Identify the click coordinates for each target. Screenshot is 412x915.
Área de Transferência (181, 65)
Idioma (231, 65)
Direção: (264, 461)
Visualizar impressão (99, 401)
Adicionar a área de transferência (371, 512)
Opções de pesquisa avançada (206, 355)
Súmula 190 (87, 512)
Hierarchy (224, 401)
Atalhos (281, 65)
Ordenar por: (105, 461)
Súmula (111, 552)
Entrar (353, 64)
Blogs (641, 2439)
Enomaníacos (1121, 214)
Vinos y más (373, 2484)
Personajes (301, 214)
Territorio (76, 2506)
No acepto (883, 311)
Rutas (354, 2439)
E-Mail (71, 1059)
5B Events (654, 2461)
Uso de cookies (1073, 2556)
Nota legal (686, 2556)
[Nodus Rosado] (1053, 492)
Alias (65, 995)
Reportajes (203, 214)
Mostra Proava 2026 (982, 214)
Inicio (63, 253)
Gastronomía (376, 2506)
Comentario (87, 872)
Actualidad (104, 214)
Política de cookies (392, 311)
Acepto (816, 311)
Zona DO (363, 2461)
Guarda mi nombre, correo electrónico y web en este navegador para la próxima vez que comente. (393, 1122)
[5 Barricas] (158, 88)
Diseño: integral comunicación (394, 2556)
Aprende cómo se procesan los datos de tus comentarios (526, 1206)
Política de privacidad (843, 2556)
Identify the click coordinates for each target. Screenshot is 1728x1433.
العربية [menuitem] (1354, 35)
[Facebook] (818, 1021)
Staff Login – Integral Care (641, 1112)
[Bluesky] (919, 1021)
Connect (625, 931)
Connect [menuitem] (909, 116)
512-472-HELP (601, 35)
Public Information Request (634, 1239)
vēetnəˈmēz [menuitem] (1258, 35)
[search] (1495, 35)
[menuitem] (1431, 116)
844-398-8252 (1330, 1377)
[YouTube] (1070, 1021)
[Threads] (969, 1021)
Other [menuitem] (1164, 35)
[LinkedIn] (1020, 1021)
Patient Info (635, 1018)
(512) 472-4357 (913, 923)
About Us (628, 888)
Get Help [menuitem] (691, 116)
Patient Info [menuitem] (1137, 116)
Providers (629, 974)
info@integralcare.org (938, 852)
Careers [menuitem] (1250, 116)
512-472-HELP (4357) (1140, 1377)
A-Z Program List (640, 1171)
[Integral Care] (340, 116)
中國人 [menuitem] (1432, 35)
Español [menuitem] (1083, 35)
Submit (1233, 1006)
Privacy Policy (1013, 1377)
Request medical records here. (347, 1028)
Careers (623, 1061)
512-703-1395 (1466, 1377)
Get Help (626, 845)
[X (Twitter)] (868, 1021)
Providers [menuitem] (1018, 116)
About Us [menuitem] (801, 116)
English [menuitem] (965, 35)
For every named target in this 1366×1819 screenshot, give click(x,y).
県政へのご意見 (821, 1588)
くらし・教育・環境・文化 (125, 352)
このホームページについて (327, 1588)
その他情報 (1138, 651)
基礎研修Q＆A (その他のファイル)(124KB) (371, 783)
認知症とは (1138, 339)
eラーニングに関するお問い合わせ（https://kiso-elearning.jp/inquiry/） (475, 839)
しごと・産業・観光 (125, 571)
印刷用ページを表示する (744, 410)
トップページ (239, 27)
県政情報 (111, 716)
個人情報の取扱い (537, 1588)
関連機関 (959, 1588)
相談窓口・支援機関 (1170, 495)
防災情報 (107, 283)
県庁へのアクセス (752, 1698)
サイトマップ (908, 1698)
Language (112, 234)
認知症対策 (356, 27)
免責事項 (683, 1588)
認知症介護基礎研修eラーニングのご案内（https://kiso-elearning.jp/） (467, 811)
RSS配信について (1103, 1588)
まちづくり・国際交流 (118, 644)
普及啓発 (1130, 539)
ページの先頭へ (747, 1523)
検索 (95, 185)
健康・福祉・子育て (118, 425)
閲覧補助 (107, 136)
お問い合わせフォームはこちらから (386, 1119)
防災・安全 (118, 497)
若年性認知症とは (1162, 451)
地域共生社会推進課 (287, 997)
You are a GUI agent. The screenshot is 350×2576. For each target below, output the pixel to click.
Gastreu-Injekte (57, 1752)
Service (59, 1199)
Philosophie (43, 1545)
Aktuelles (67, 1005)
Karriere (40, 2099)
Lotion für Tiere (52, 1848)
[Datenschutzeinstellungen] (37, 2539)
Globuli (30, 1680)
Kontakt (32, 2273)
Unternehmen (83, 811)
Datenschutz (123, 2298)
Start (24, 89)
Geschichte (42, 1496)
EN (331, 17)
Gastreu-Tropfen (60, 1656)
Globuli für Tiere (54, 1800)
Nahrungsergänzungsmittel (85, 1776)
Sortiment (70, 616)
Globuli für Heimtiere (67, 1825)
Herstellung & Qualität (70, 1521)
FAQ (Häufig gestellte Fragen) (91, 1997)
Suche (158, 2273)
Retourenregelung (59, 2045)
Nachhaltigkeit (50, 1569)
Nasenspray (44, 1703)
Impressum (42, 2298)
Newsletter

Exercise directions: The data must be output in full, exactly as given.

Task answer:
Identify the click coordinates for each target. Screenshot is 412x915.
Área de Transferência (181, 65)
Idioma (231, 65)
Direção: (264, 461)
Visualizar impressão (99, 401)
Adicionar a área de transferência (371, 512)
Opções de pesquisa avançada (206, 355)
Súmula 190 (87, 512)
Hierarchy (224, 401)
Atalhos (281, 65)
Ordenar por: (105, 461)
Súmula (111, 552)
Entrar (353, 64)
Blogs (641, 2439)
Enomaníacos (1121, 214)
Vinos y más (373, 2484)
Personajes (301, 214)
Territorio (76, 2506)
No acepto (883, 311)
Rutas (354, 2439)
E-Mail (71, 1059)
5B Events (654, 2461)
Uso de cookies (1073, 2556)
Nota legal (686, 2556)
[Nodus Rosado] (1053, 492)
Alias (65, 995)
Reportajes (203, 214)
Mostra Proava 2026 (982, 214)
Inicio (63, 253)
Gastronomía (376, 2506)
Comentario (87, 872)
Actualidad (104, 214)
Política de cookies (392, 311)
Acepto (816, 311)
Zona DO (363, 2461)
Guarda mi nombre, correo electrónico y web en este navegador para la próxima vez que comente. (393, 1122)
[5 Barricas] (158, 88)
Diseño: integral comunicación (394, 2556)
Aprende cómo se procesan los datos de tus comentarios (526, 1206)
Política de privacidad (843, 2556)
Identify the click coordinates for each target. Screenshot is 1728x1433.
العربية [menuitem] (1354, 35)
[Facebook] (818, 1021)
Staff Login – Integral Care (641, 1112)
[Bluesky] (919, 1021)
Connect (625, 931)
Connect [menuitem] (909, 116)
512-472-HELP (601, 35)
Public Information Request (634, 1239)
vēetnəˈmēz [menuitem] (1258, 35)
[search] (1495, 35)
[menuitem] (1431, 116)
844-398-8252 (1330, 1377)
[YouTube] (1070, 1021)
[Threads] (969, 1021)
Other [menuitem] (1164, 35)
[LinkedIn] (1020, 1021)
Patient Info (635, 1018)
(512) 472-4357 (913, 923)
About Us (628, 888)
Get Help [menuitem] (691, 116)
Patient Info [menuitem] (1137, 116)
Providers (629, 974)
info@integralcare.org (938, 852)
Careers [menuitem] (1250, 116)
512-472-HELP (4357) (1140, 1377)
A-Z Program List (640, 1171)
[Integral Care] (340, 116)
中國人 [menuitem] (1432, 35)
Español [menuitem] (1083, 35)
Submit (1233, 1006)
Privacy Policy (1013, 1377)
Request medical records here. (347, 1028)
Careers (623, 1061)
512-703-1395 (1466, 1377)
Get Help (626, 845)
[X (Twitter)] (868, 1021)
Providers [menuitem] (1018, 116)
About Us [menuitem] (801, 116)
English [menuitem] (965, 35)
For every named target in this 1366×1819 screenshot, give click(x,y).
県政へのご意見 (821, 1588)
くらし・教育・環境・文化 (125, 352)
このホームページについて (327, 1588)
その他情報 (1138, 651)
基礎研修Q＆A (その他のファイル)(124KB) (371, 783)
認知症とは (1138, 339)
eラーニングに関するお問い合わせ（https://kiso-elearning.jp/inquiry/） (475, 839)
しごと・産業・観光 (125, 571)
印刷用ページを表示する (744, 410)
トップページ (239, 27)
県政情報 (111, 716)
個人情報の取扱い (537, 1588)
関連機関 (959, 1588)
相談窓口・支援機関 (1170, 495)
防災情報 (107, 283)
県庁へのアクセス (752, 1698)
サイトマップ (908, 1698)
Language (112, 234)
認知症対策 (356, 27)
免責事項 (683, 1588)
認知症介護基礎研修eラーニングのご案内（https://kiso-elearning.jp/） (467, 811)
RSS配信について (1103, 1588)
まちづくり・国際交流 (118, 644)
普及啓発 (1130, 539)
ページの先頭へ (747, 1523)
検索 (95, 185)
健康・福祉・子育て (118, 425)
閲覧補助 (107, 136)
お問い合わせフォームはこちらから (386, 1119)
防災・安全 (118, 497)
若年性認知症とは (1162, 451)
地域共生社会推進課 (287, 997)
You are a GUI agent. The screenshot is 350×2576. For each target below, output the pixel to click.
Gastreu-Injekte (57, 1752)
Service (59, 1199)
Philosophie (43, 1545)
Aktuelles (67, 1005)
Karriere (40, 2099)
Lotion für Tiere (52, 1848)
[Datenschutzeinstellungen] (37, 2539)
Globuli (30, 1680)
Kontakt (32, 2273)
Unternehmen (83, 811)
Datenschutz (123, 2298)
Start (24, 89)
Geschichte (42, 1496)
EN (331, 17)
Gastreu-Tropfen (60, 1656)
Globuli für Tiere (54, 1800)
Nahrungsergänzungsmittel (85, 1776)
Sortiment (70, 616)
Globuli für Heimtiere (67, 1825)
Herstellung & Qualität (70, 1521)
FAQ (Häufig gestellte Fragen) (91, 1997)
Suche (158, 2273)
Retourenregelung (59, 2045)
Nachhaltigkeit (50, 1569)
Nasenspray (44, 1703)
Impressum (42, 2298)
Newsletter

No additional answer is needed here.